No comparison without emotion
Emotion is our “>” sign — not just for choosing between Hamlet or Wimbledon, but also for choosing between Coke and Pepsi, between a blue shirt and a yellow shirt, between two job offers, and indeed for choosing between Leave and Remain in the EU-referendum. Ultimately, no matter how many facts we have looked at in considering the difference between two options, we make the choice between one and the other with our emotions.
Still, would pure logic and rationality not be better for making decisions than emotions? Should we not try to emulate Mr Spock, the enduring half-vulcan, half-human character from Star Trek, who almost looks like he is economic man brought to life? That perception is, it seems, wide of the mark. Ali Mattu, the science fiction psychologist, has a great post on the psychology of Spock, in which he explains how Spock’s fast limbic system enables him to experience emotions more powerfully and deeply than humans, and therefore to make decisions very quickly.

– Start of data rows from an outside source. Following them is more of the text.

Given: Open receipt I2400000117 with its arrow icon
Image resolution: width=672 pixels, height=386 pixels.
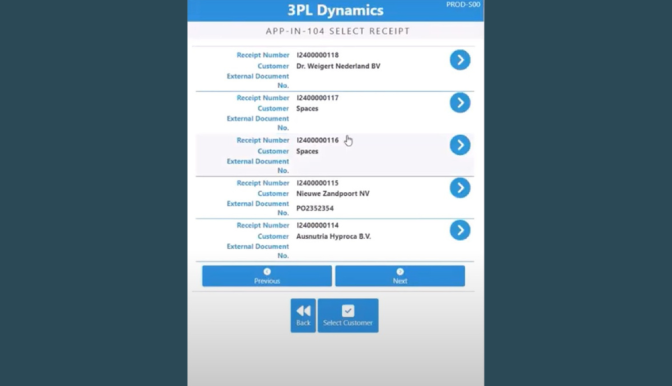Looking at the screenshot, I should 460,103.
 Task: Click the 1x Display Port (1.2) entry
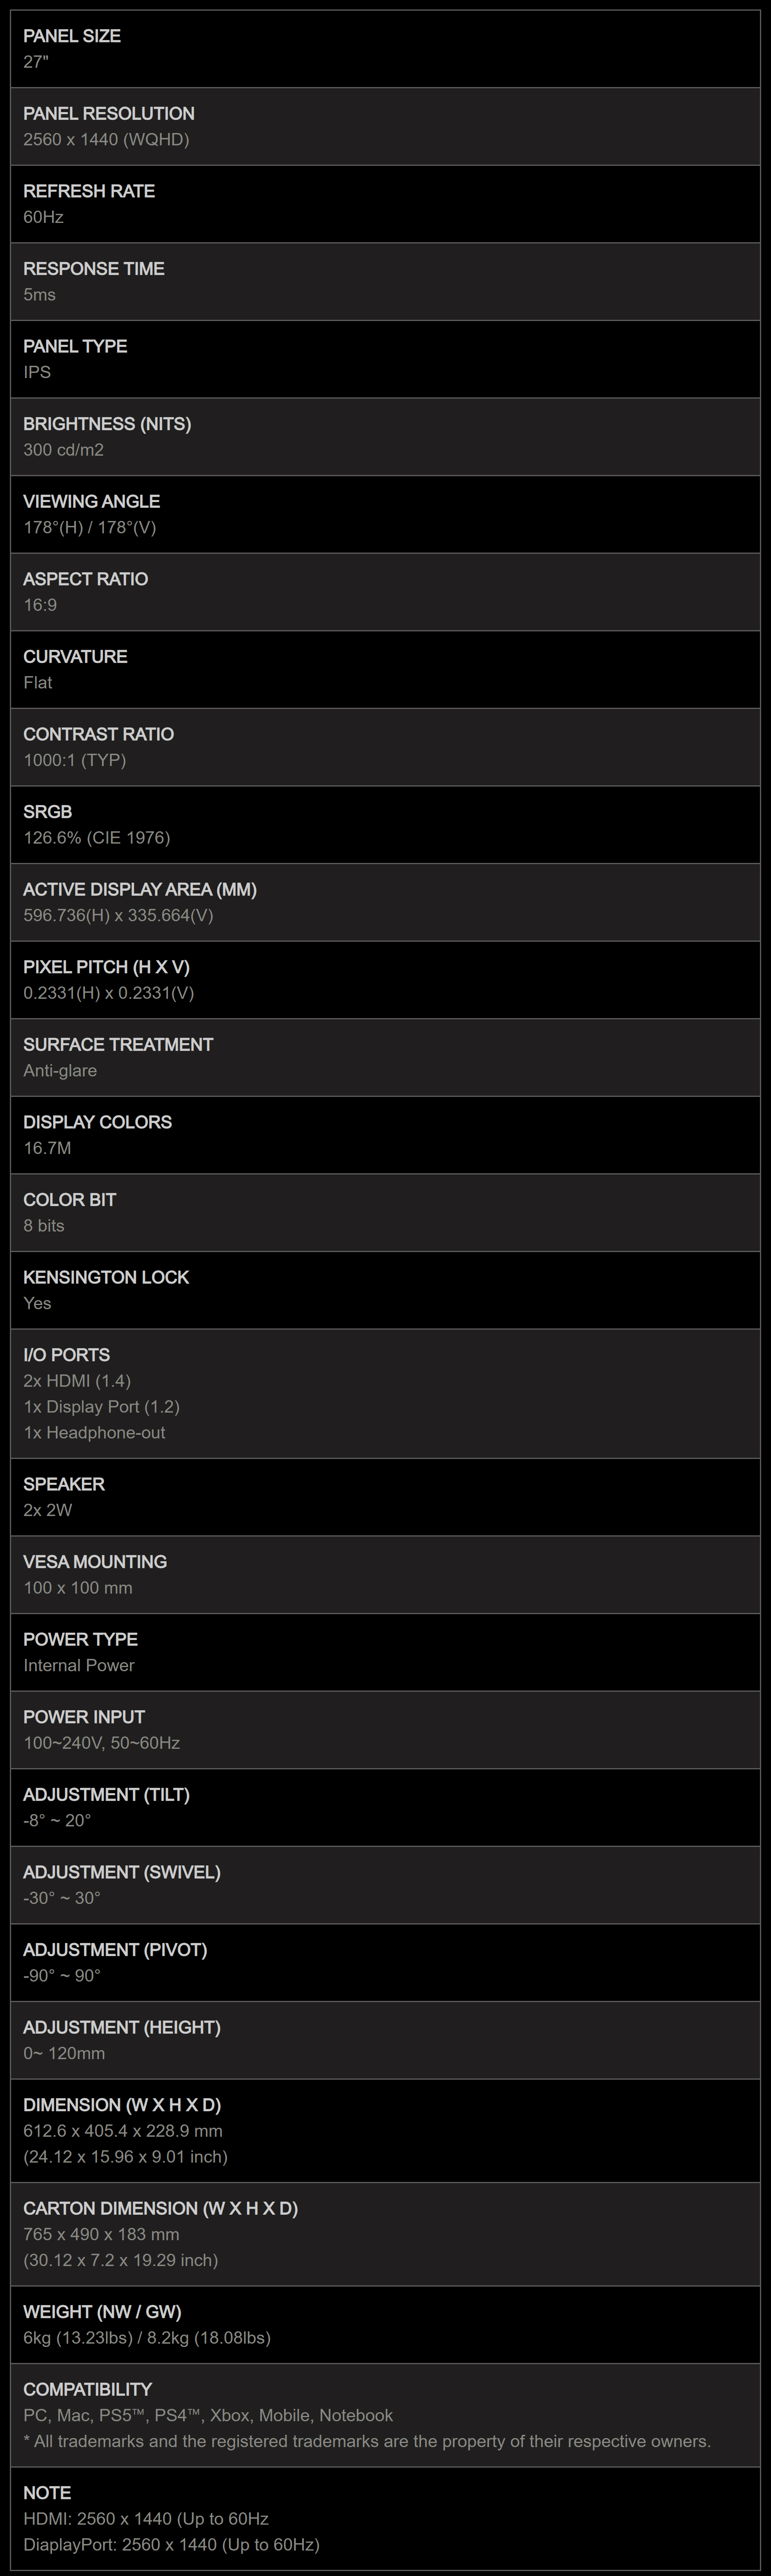101,1407
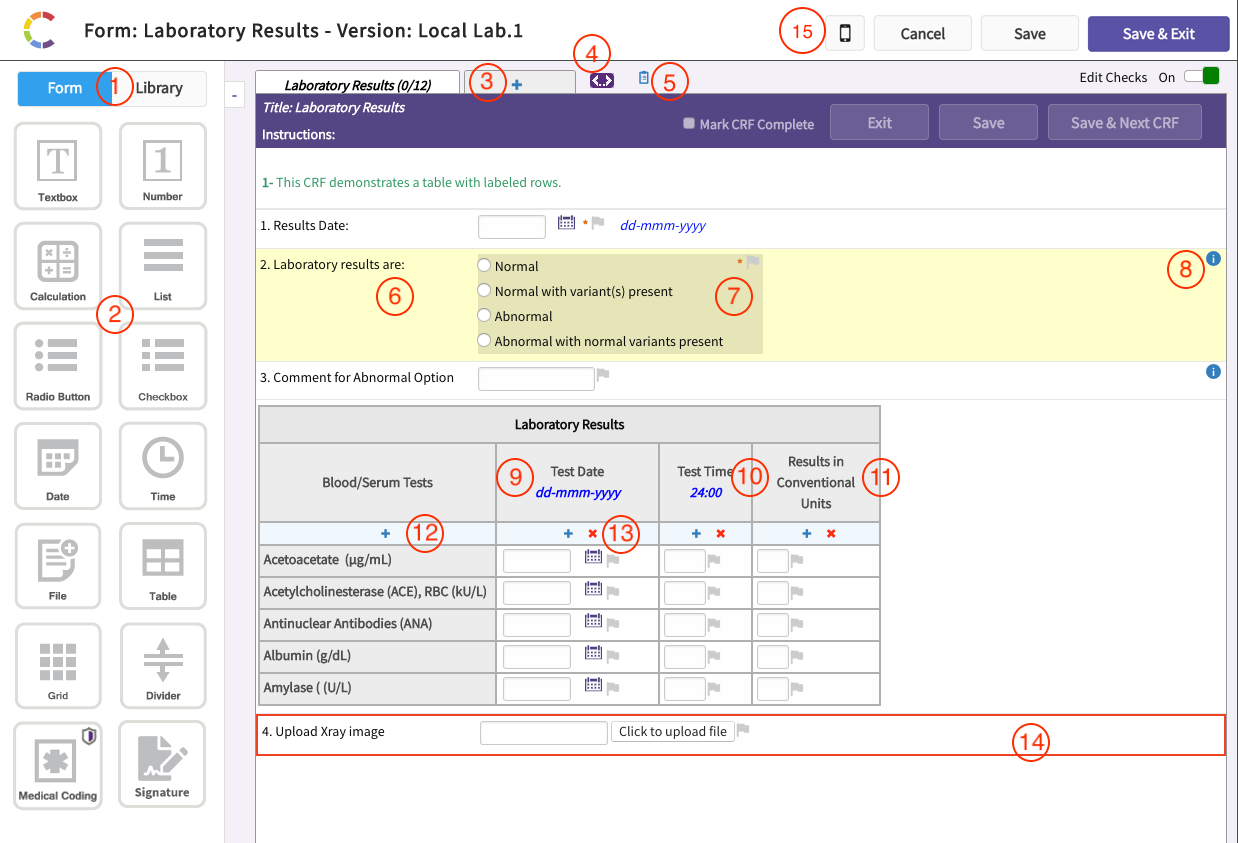Choose the Signature field icon
The image size is (1238, 843).
point(162,765)
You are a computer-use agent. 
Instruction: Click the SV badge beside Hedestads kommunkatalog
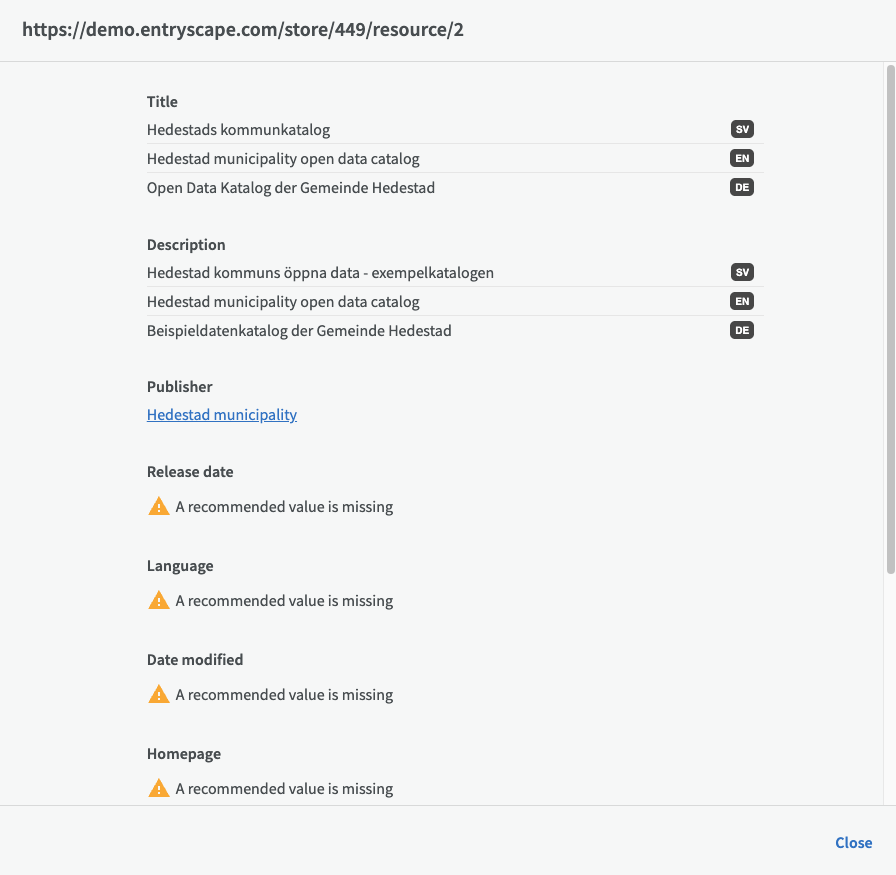click(741, 129)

So it is not only us humans who make these choices with our emotions — so do Spock and economic man, even in his most idealistic incarnation. If economic man decides to switch off the lights when he exits a room and to turn down the radiators when he leaves home because it saves him money, then that is no less the result of emotions than the motivation of the humans across the road who don’t want to be outdone by their neighbours in the energy conservation stakes.
Emotions are not preventing us from making good, fact-based decisions. Without emotions we could simply not make sense of facts: they enable us to determine what these facts mean for us, and to work out which set of facts we believe serves us best. They are essential to all decision-making.
And economic man, hypothetical as he may be, is as reliant on emotions as we, real humans, are to make his hyper-rational decisions. Any proposals to bury economic man — for this reason, at least — are therefore somewhat premature.